Office of Personnel Management Director John Berry provided an update on the Obama administration's hiring reform effort at Government Executive's Leadership Briefing this morning. Tom Shoop reports on FedBlog some of the key changes that have resulted from the now one-year-old effort:

  • 91 percent of federal jobs are now filled based on resumes and cover letters, rather than lengthy essay questions, up from 39 percent in 2009.
  • 96 percent of job announcements no longer include the knowledge, skills and abilities (KSA) statements.
  • 89 percent of jobs are filled using a category rating system, rather than requiring managers to select from the top three highest ranked candidates for a position.
  • 86 percent of announcements are written in plain language, with 36 percent of them five or fewer pages long.
  • The government is filling new positions in 105 days on average. The Education Department is averaging 65 days.

"These are major accomplishments, but we're not done yet," Berry said. "OPM will continue to be the champion of the frustrated applicant and federal manager."

The Obama administration last year unveiled plans to streamline the process agencies use to hire government workers. An overhaul of the federal hiring process has been considered by many experts to be critical to the federal IT workforce.

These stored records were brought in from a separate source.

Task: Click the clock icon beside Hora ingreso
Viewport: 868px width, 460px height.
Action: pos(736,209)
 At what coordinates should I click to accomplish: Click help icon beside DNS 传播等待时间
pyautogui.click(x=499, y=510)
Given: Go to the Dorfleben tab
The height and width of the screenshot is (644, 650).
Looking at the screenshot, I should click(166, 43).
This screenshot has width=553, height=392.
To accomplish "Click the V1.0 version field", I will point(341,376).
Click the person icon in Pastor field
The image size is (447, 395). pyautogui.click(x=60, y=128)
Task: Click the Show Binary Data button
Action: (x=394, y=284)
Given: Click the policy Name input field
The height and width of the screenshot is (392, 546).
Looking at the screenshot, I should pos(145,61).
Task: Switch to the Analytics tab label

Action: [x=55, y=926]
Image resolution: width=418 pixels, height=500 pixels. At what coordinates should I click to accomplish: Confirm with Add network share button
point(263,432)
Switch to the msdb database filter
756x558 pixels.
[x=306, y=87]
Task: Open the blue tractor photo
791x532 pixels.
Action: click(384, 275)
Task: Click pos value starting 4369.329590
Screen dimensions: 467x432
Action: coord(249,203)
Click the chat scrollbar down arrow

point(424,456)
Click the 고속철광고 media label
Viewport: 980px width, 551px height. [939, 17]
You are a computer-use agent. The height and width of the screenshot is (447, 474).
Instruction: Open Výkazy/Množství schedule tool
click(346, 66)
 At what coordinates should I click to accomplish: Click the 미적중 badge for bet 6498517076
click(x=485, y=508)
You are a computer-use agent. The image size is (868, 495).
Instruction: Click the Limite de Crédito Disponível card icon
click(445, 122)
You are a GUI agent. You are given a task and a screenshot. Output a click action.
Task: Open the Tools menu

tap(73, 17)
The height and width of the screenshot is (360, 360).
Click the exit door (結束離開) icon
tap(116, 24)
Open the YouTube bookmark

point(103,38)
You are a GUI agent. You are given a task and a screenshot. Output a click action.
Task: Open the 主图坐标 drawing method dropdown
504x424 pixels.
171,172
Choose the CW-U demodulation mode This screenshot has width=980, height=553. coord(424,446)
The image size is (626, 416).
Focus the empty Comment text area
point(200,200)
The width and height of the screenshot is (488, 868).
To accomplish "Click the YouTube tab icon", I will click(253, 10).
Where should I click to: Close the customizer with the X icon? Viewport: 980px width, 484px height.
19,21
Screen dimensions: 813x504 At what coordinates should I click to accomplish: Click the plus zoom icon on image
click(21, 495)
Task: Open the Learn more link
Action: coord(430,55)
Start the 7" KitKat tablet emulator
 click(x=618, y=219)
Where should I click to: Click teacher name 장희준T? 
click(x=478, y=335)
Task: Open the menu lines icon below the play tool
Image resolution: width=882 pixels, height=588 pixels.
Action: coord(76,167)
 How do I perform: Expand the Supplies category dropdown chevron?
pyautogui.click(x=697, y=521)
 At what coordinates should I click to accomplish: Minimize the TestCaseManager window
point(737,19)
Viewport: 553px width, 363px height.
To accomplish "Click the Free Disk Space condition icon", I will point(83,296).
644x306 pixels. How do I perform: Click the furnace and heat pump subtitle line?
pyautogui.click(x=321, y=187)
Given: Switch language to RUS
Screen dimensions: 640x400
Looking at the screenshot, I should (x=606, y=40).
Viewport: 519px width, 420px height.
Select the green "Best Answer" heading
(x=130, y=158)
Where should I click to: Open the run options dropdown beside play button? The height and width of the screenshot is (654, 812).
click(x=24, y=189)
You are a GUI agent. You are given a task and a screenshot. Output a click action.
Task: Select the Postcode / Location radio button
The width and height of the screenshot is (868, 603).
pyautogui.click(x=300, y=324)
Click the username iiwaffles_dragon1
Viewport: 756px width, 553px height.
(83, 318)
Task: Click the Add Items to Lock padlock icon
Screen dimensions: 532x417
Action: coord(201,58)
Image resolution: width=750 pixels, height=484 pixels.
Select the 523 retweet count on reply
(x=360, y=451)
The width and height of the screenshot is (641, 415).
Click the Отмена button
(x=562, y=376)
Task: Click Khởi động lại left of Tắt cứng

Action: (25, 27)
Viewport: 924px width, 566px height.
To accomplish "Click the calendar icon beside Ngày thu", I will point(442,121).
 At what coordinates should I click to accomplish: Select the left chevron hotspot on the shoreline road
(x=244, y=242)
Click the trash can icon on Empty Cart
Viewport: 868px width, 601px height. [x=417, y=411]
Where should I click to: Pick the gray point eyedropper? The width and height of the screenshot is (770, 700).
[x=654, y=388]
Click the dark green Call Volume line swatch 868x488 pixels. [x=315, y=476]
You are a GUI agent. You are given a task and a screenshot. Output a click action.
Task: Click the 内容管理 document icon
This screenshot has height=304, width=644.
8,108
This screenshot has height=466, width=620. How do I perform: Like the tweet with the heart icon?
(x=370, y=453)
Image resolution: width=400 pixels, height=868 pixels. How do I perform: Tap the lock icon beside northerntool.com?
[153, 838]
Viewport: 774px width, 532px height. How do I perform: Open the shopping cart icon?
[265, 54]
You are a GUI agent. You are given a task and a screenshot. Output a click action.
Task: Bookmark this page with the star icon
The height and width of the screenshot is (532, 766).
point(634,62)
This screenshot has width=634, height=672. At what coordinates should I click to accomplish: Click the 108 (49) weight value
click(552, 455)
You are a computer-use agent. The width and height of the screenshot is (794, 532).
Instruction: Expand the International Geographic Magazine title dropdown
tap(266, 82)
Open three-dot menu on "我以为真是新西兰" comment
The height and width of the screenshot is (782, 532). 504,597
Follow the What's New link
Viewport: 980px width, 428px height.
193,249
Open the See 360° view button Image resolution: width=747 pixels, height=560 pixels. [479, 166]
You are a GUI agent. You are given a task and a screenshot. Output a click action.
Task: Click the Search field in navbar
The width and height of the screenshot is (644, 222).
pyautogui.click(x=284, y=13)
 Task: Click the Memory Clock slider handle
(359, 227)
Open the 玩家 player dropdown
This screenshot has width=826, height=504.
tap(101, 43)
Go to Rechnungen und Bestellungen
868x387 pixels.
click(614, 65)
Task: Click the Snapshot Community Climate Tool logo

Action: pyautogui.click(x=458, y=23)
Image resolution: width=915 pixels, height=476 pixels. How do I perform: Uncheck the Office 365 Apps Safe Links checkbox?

The "Net Generation" report released last year by the federal Chief Information Officers Council warned of "great potential for a cascade of retirements over the next decade or more," including among the 108,000-plus federal IT workforce. To backfill many of those jobs, agencies will have to attract and hire a large number of young workers between 17 and 31 years old, and this requires eliminating many longstanding practices, including the cumbersome federal hiring process, the report noted.

Have you applied for a federal IT job in the past year? Have the Obama administration's reforms made the process easier?